2018/07/28 - Incident Report - Witness + Failover Crash
I just wanted to take a few moments now that the smoke is clearing to highlight what happened and why my witness missed so many blocks today. It was a combination of events that caused both my primary witness to crash and the failover to not react accordingly.
TLDR - It was my fault and I'm taking steps to prevent this in the future.
My primary Witness Node experienced a segfault exception running 0.19.10 at around 7am this morning, stopping the server (exception available here). My failover script was using http://wallet.steem.ws, which is a full node that failed recently as well, but was in the process of a replay. The requests from wallet.steem.ws were being proxied out to a secondary set of servers while the primary replayed, to avoid any interruptions in service.

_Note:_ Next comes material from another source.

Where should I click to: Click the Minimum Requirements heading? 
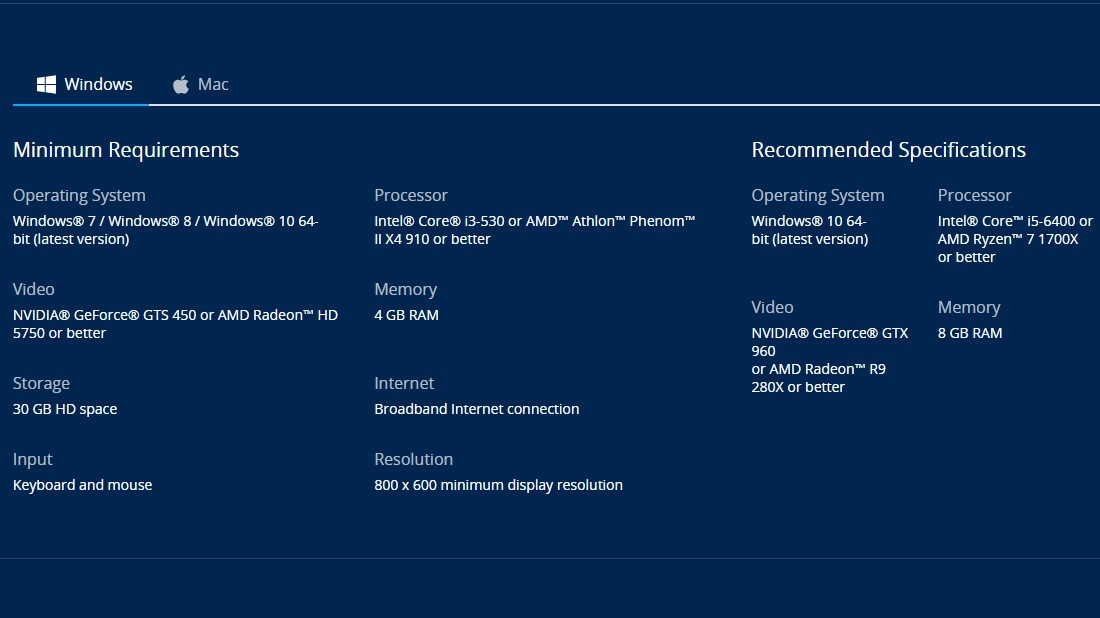[x=126, y=149]
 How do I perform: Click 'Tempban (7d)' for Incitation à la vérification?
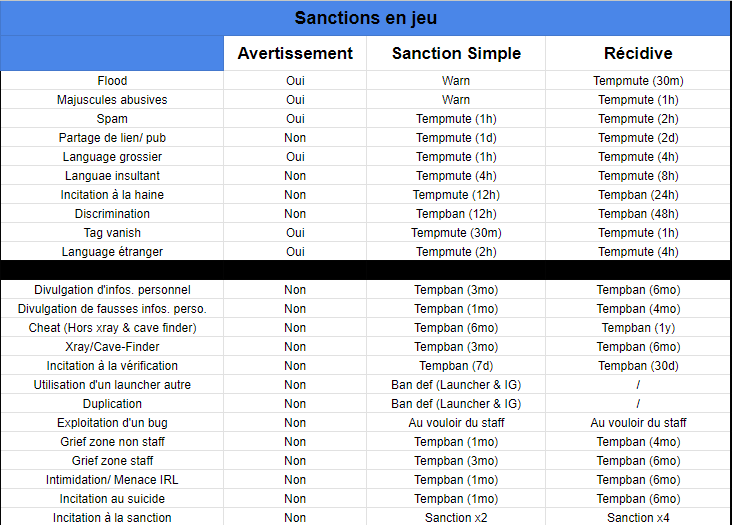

So why didn't the failover trigger an account update and swap to one of the other 2 backup producer nodes I had running? Because I was using http://wallet.steem.ws in my failover python script's configuration and not https - and the upstream providers I had fallen back on during my node's replay now required https. Not only was the script not running properly, but since it couldn't even initialize properly (by getting the current witness status), it wasn't even ringing alarms of any problems. So the script was just infinitely restarting and trying to reinitialize.
So - the takeaway and processes that were needed to prevent this again are:
- Rework the failover script to alert if the script can't even start and/or connect to any rpc node.
- Rework the failover script to run in multiple locations against multiple different rpc nodes.
- Rework the rpc upstream failover protocol/pool to force route http -> https traffic without errors.
- Ensure that all future monitoring scripts use https by default.
- Potentially force a 301 redirect on http to https traffic, permitted that doesn't mess with the RPC connections.
Worst part was this occurred about 0700 UTC - which is right around when I fell asleep for the night. With no alarms going off and no indication there was a problem (besides the slack/discord messages, which weren't alerts), it was able to go on nearly 7 hours, all while 2 other block production nodes stood idle, but ready, to assume their responsibilities.
Hopefully others can learn from my mistakes! Either that or they're going to end up having a rough Saturday like I did.